- Born: Hilary Blake 1950
- Origin: Los Angeles, California, United States
- Died: July 2007
- Genres: New wave, synthpop
- Occupation(s): Singer, songwriter, performer
- Instrument(s): vocals, synthesizers and drum machines
- Years active: 1978–2007
- Labels: Sirius Records

= Hilary (musician) =

Hilary Blake, known professionally as Hilary, was a singer-songwriter/performer from Los Angeles. She was born in 1950 and died in July 2007.

==Career==
Blake sang with madrigal groups at Shakespeare festivals in England and studied acting with Agnes Moorehead at age 11.

In 1978 she matched free verse poetry with synthesizers and drum machines to produce her signature sound.

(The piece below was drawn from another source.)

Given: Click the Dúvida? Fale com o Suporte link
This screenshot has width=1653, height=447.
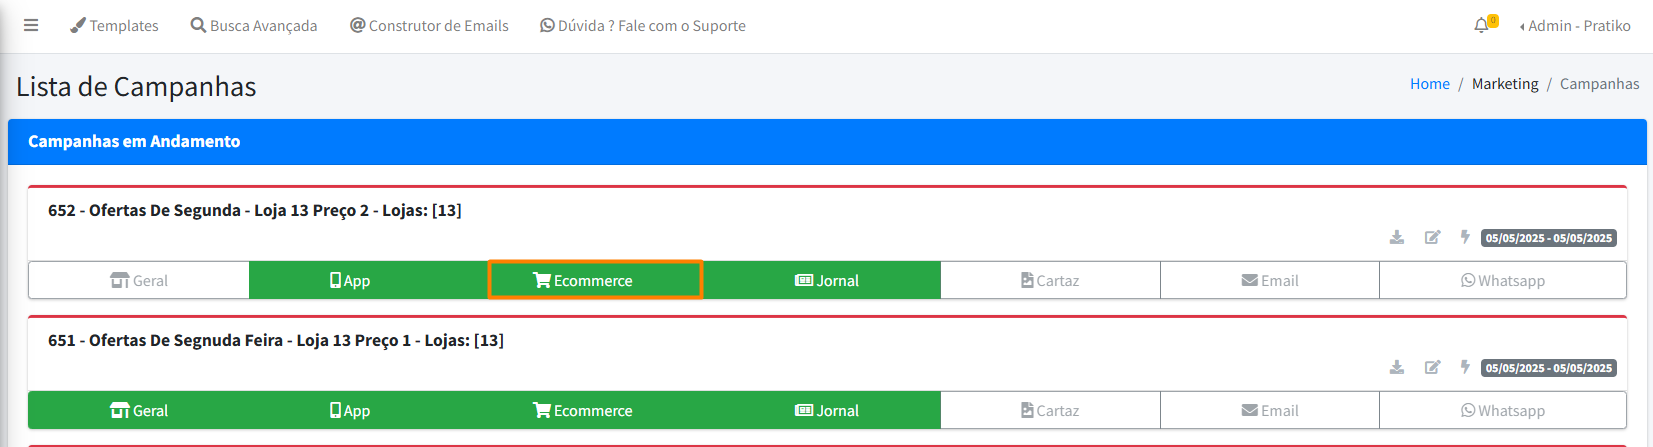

In 1982 she met up with producer Stephen Hague and pressed 1000 copies of 12" vinyl "Kinetic b/w "I Live" for Sirus Records. Kinetic was voted "Screamer of Week" by listeners of Long Island radio station WLIR on January 2, 1983. and received modest airplay on her hometown station KROQ-FM. Kinetic was also played in New York dance clubs. I Live was played on college radio stations.

Later in the year Blake released a 4-song EP entitled Kinetic for Backstreet Records which was also produced by Hague. The song Kinetic was about her hopes that awareness of changing cellular structure would help the human species to survive. Drop Your Pants was Blake's attempt to show how "ridiculous" the fear of sex in United States was. On August 4 it became her second song to be named "Screamer of the Week" by WLIR listeners. This song was also mentioned in an edition of The Guide to Getting it On by Paul Joannides.

I Live was a song about "the ordinary – living in the house of your own making" which Blake found to be profound. Goose Step Two Step reflected Blake's fear that the Nazi Party would reemerge.
She was buried at the Westwood Village Memorial Park in Los Angeles.